▸ Your objective:
Return every line of each item below word for word, and leave out the pictures.
** start **
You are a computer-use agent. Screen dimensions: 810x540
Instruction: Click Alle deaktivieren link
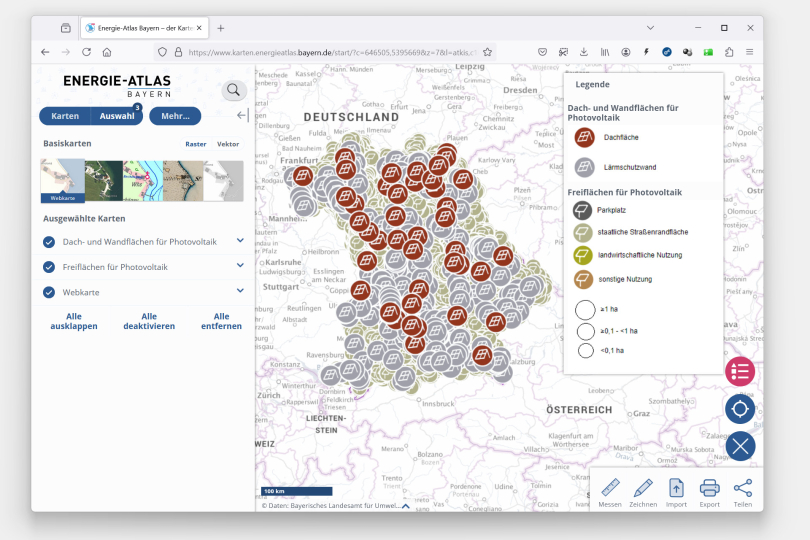[x=149, y=321]
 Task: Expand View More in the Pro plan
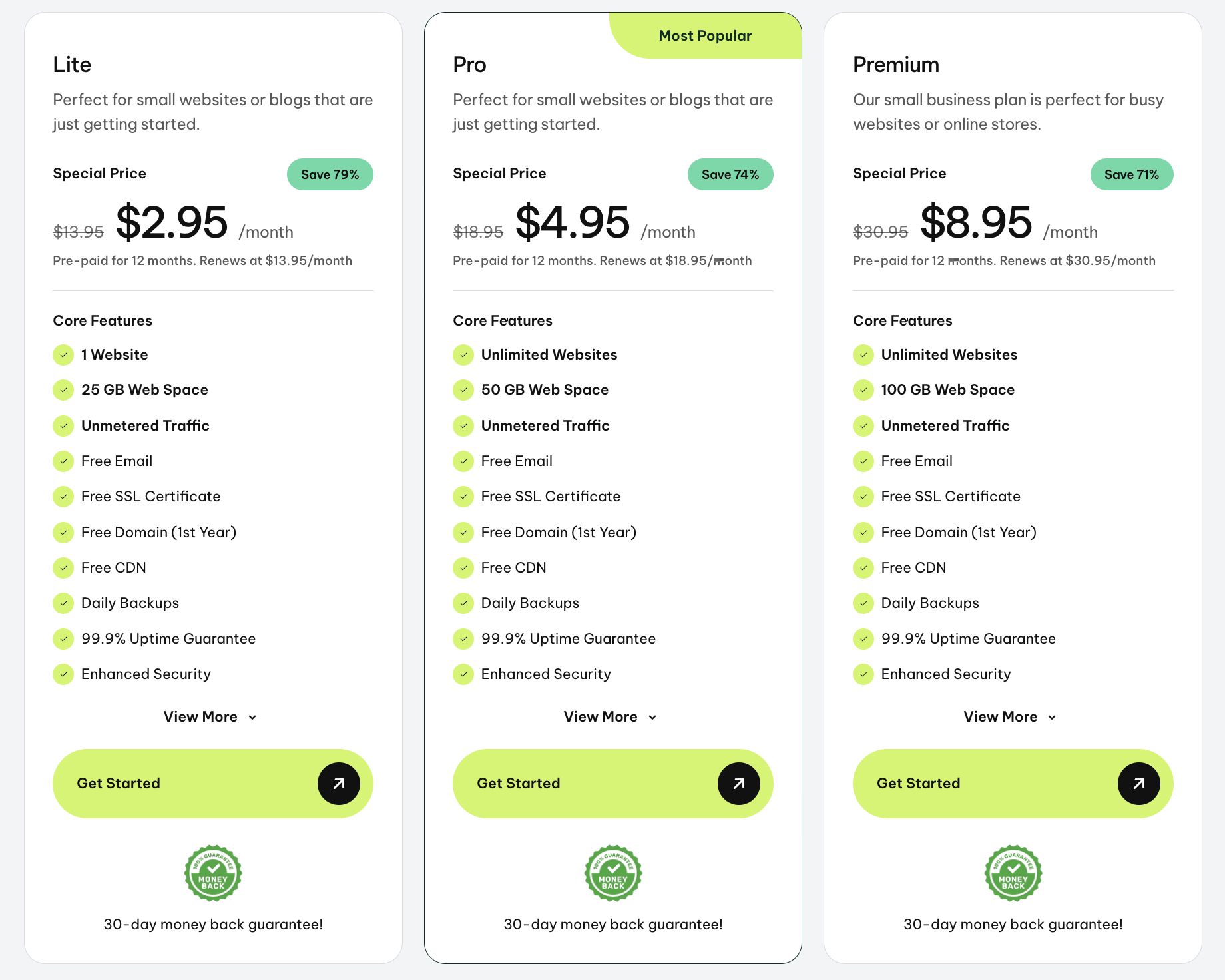pos(611,717)
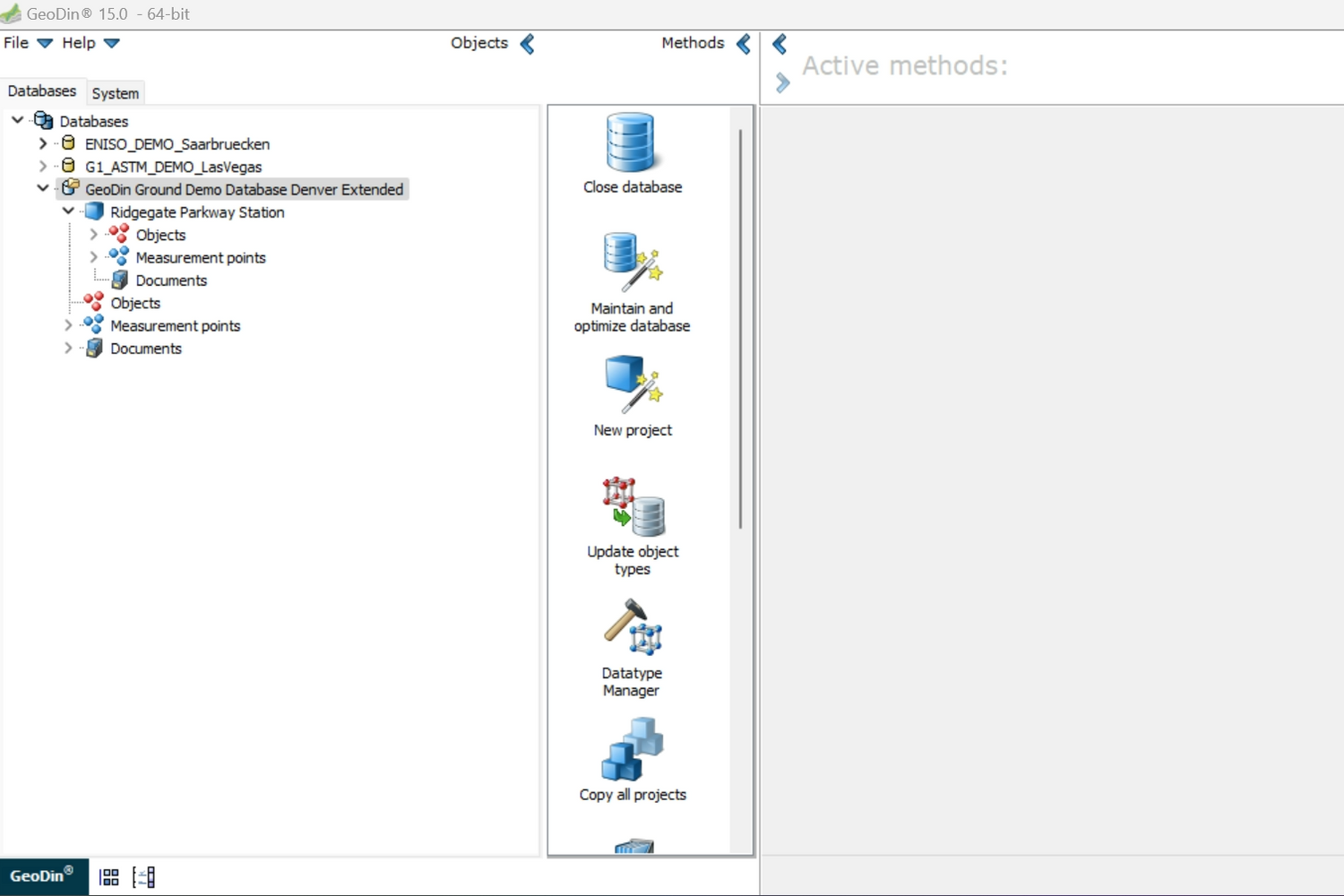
** end **
▸ Task response:
You are a computer-use agent. Screen dimensions: 810x540
Instruction: Click Alle deaktivieren link
[x=149, y=321]
 Task: Expand View More in the Pro plan
pos(611,717)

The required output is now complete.